Successivamente i due cambiarono versione sulla data e per questo furono processati dovendo ammettere che avevano cambiato le carte in tavola (è tutto agli atti del processo) per favorire il titolare di Itavia Aldo Davanzali, loro compaesano. Ma se il Mig fosse caduto il 27 di giugno, come mai il cadavere del pilota, dopo un mese, in piena estate, venne trovato intatto?
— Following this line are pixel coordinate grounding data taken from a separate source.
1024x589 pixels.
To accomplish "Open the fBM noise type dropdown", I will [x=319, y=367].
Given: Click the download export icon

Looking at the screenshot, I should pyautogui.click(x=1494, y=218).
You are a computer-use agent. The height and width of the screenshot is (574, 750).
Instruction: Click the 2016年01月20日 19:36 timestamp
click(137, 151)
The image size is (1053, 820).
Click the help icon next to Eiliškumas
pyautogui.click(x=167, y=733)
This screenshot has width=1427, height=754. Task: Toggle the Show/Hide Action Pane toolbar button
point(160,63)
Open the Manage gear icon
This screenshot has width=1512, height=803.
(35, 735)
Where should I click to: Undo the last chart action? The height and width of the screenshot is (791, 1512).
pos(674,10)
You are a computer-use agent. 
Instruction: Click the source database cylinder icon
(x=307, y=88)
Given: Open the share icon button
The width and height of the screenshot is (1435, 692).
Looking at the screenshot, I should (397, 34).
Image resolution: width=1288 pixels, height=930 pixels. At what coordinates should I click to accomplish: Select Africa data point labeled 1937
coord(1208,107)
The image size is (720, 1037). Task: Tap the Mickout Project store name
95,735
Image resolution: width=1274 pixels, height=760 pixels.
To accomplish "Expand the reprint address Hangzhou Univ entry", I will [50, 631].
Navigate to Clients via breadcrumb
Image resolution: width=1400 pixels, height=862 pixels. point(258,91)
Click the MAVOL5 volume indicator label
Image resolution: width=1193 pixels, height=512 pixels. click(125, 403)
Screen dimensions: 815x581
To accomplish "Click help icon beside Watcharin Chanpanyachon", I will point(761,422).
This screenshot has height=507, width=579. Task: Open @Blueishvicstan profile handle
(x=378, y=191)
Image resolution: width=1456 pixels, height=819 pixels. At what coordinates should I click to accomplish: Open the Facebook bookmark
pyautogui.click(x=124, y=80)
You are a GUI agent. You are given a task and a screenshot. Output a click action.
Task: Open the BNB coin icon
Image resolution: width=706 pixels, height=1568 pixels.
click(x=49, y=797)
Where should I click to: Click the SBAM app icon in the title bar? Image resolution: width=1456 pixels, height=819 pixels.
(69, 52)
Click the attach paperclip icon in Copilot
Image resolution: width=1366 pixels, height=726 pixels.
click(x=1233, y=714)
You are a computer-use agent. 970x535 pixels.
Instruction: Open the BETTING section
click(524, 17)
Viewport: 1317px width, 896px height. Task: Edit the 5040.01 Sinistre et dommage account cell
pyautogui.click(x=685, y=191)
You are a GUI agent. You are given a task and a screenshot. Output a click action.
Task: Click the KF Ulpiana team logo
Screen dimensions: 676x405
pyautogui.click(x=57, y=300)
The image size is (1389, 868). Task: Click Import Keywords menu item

Ecco allora soccorrere un’altra ipotesi da fantascienza secondo la quale non precisati depistatori avrebbero prelevato il cadavere per trasportarlo a Roma presso l’Aeronautica Militare, tenuto in frigo per un mese per poi ricollocarlo sulla Sila».

«Avendo parlato a nome del Governo italiano in Parlamento di questa vicenda ringrazio Gianfranco Donadio per aver riassunto tutte le leggende metropolitane che continuano a circondare la storia del Mig. Storia che va inquadrata nelle vicende degli anni che vanno dalla fine 1979 al 27 giugno 1980.

Come è noto assieme al collega senatore Maurizio Gasparri potemmo, in qualità di membri della Commissione di Inchiesta Parlamentare sulla morte di Aldo Moro, consultare ed annotare presso i servizi le carte, allora coperte ancora dal Segreto di Stato, relative a quel periodo, a cominciare dal sequestro dei missili terra aria ad Ortona a Daniele Pifano ed al palestinese Abu Salek, referente dell'OLP a Bologna.

Le carte ricostruiscono le immediate proteste di Arafat per l'arresto e la detenzione dei due, con il leader palestinese che ricordava come in base ad un accordo Lodo Moro) i Palestinesi potevano far transitare armi in Italia in cambio dell'impegno di non compiere attentati.

Purtroppo i tentativi del Governo Italiano tramite il segretario Francesco Mazzola di far liberare Salek dai giudici de L'Aquila, che viceversa lo condannarono, fece precipitare la situazione, con l'ala estremista dell'Olp di Abu Abbas che deliberò la rappresaglia.

Il mattino del 27 giugno infatti da Beirut il colonnello Stefano Giovannone inviò un messaggio a Roma chiedendo di evacuare l'Ambasciata essendo ormai imminente un attentato.

Sino al Governo Conte queste carte erano coperte da segreto e per questo venni convocato a Roma dal Capo dei Servizi e dal Capo di Gabinetto che mi intimarono il silenzio per non ledere l'interesse nazionale. Ma successivamente i Governi Draghi e Meloni hanno tolto il segreto e queste carte sono consultabili all'Archivio di Stato. Invito Donadio a visionarle per un futuro prossimo pacato confronto tra la verità della bomba, certificata dai processi e dalle perizie, e le 34 diverse versioni di una battaglia aerea avvenuta soltanto nella testa di fantasiosi sceneggiatori (e depistatori)».